Une semaine après l’attaque de la basilique Notre-Dame de Nice, le jeudi 5 novembre, le chef de l’État français a annoncé le doublement des forces de contrôle aux frontières, qui passeront de 2’400 à 4’800 hommes pour lutter contre l’immigration clandestine. Évoquant une « intensification de la menace », le président français a déclaré que « lutter efficacement contre ce terrorisme islamiste, c’est lutter également contre des réseaux de trafiquants qui ont des liens avec ces terroristes, qui parfois sont des terroristes eux-mêmes, qui utilisent le trafic de stupéfiants et le trafic d’êtres humains pour renforcer leur action et parfois agir directement ».

En outre, le chef d’État français a soutenu que « faire le lien [entre terrorisme et immigration ndlr.] ne veut pas dire qu’on doit tout confondre. Il ne faut pas tout confondre. Nous ne sommes pas une île et nous vivons dans un continent qui est fait de migrations ». A cet effet, il a évoqué « une refonte en profondeur de l’Espace Schengen » dont il souhaite repenser l’organisation et intensifier la protection commune aux frontières avec une véritable police de sécurité aux frontières extérieures.
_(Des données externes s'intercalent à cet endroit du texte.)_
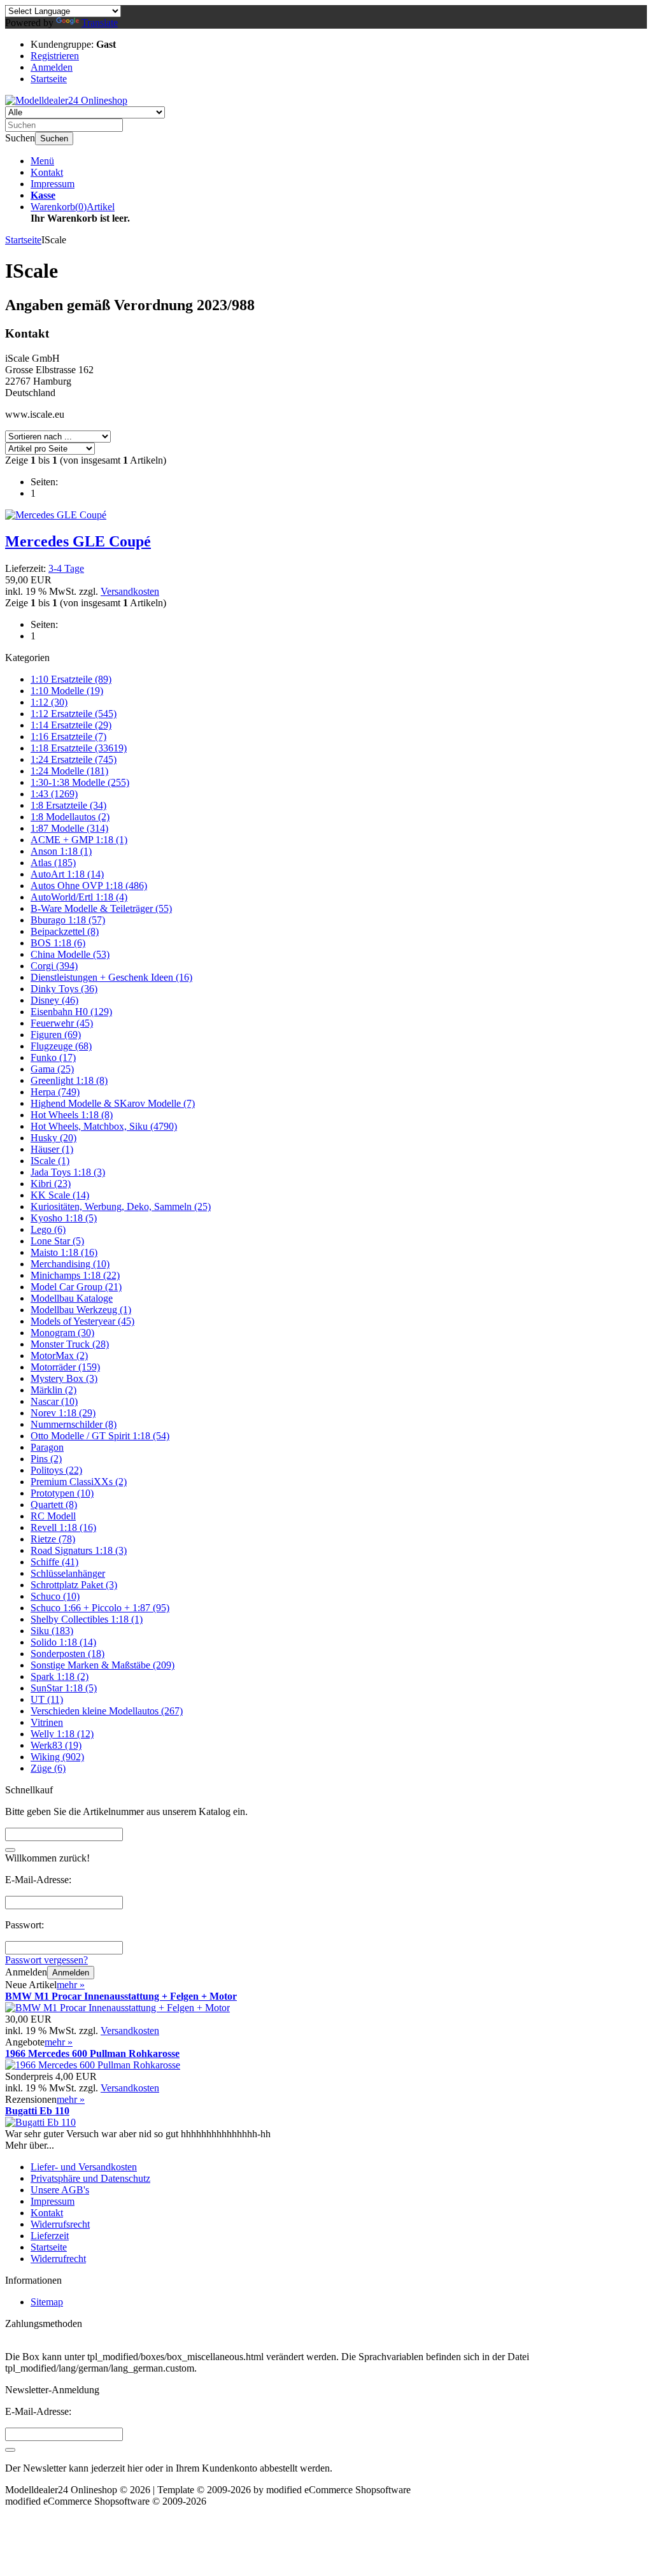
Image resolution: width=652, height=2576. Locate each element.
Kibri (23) (51, 1183)
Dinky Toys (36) (64, 988)
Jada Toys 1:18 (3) (68, 1172)
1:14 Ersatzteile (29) (71, 725)
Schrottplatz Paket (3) (74, 1584)
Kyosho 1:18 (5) (64, 1218)
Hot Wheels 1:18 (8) (72, 1114)
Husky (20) (53, 1137)
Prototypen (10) (62, 1493)
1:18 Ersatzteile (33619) (79, 748)
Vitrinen (47, 1722)
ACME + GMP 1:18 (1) (79, 839)
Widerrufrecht (58, 2258)
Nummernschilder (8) (74, 1424)
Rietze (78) (53, 1539)
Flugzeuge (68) (61, 1046)
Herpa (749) (55, 1091)
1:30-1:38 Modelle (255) (80, 782)
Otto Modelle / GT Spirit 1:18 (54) (100, 1435)
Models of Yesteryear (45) (82, 1321)
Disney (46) (54, 1000)
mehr (71, 1984)
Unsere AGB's (60, 2189)
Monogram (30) (62, 1332)
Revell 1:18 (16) (63, 1527)
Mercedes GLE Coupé (78, 541)
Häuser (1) (52, 1149)
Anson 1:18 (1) (61, 851)
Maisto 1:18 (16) (64, 1252)
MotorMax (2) (59, 1355)
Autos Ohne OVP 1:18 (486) (89, 885)
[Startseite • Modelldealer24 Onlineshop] (66, 100)
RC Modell (53, 1516)
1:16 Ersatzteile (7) (68, 736)
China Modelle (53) (70, 954)
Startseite (49, 2247)
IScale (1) (50, 1160)
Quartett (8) (54, 1504)
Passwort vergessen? (46, 1959)
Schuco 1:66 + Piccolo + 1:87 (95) (100, 1607)
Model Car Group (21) (76, 1286)
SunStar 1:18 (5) (64, 1688)
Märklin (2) (53, 1389)
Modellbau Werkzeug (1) (81, 1309)
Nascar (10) (54, 1401)
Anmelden (70, 1972)
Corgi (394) (54, 965)
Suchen (54, 138)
Le gouvernement maltais accusé de « traitements inhumains » par 50 migrants

InfoMigrants, le 06 novembre 2020

En avril dernier, le Dar As Salam 1, un canot transportant une cinquantaine de personnes migrantes a été intercepté en mer par un navire marchand alors qu’il naviguait dans les eaux maltaises. Le bateau commercial a ensuite remis les personnes migrantes aux garde-côtes libyens qui les ont acheminés au port de Tripoli (LY). Cinq cadavres se trouvaient également à bord.

Suite à cet événement, les principaux concernés ainsi que les proches des deux hommes morts en mer ont porté plainte contre le Premier ministre maltais, le ministre de l’intérieur et le chef de l’armée maltaise pour non-respect de la Constitution maltaise et de la Convention relative aux droits de l’Homme. Les plaignants accusent le gouvernement maltais de « traitements inhumains et dégradants » qu’ils ont subis après leur renvoi en Libye et leur placement en centre de détention. Ils reprochent également au gouvernement maltais d’avoir violé leur « droit à la vie » et de n’avoir pas respecté les obligations du pays qui l’obligent à examiner les demandes d’asile.

L’Organisation internationale des migrations (OIM) avait à l’époque condamné l’action menée par Malte, rappelant que « les personnes secourues en mer ne doivent pas être renvoyées dans un port dangereux ».

 

Masar Hoti

Membre de la rédaction vaudoise de Voix d’Exils

 

 




Le délit de solidarité

Clémence Demay. Photo: Eddietaz / Voix d’Exils.

C’est le sujet de Voix d’Exils pour le Grand Direct de Radio Django du 18 juin

Commettre « un délit de solidarité » c’est courir le risque d’être jugé et condamné pour avoir aidé des personnes migrantes en situation irrégulière en Suisse. Il s’agira d’explorer la tension entre le respect de la loi d’une part et l’entraide solidaire de l’autre. Pour éclairer ce sujet, Mamadi de la rédaction vaudoise de Voix d’Exils a reçu Clémence Demay, Assistante et doctorante au Centre de droit public de l’Université de Lausanne sur le plateau de Radio Django à l’occasion du Grand Direct du 18 juin.

Un sujet à écouter ici

La rédaction vaudoise de Voix d’Exils

 

le délit de solidarité / Radio Django 18.06.2019. Photo: Eddietaz / Voix d’Exils.




« L’enseignement supérieur et la formation professionnelle doivent être ouverts à toute-s les réfugié-e-s ! »

Colloque de l’UNES « l’intégration par la formation ». Photo: Eddietaz / Voix d’Exils

 

Compte rendu du colloque de l’UNES « l’intégration par la formation »

L’Union des étudiant-e-s de Suisse (UNES) a organisé, le 26 octobre dernier, à Berne, un colloque portant sur l’intégration par la formation des migrants et réfugiés résidant en Suisse. Pour aborder ce sujet, des intervenants de plusieurs cantons ont présenté leurs projets en cours et les résultats obtenus, dont Voix d’Exils.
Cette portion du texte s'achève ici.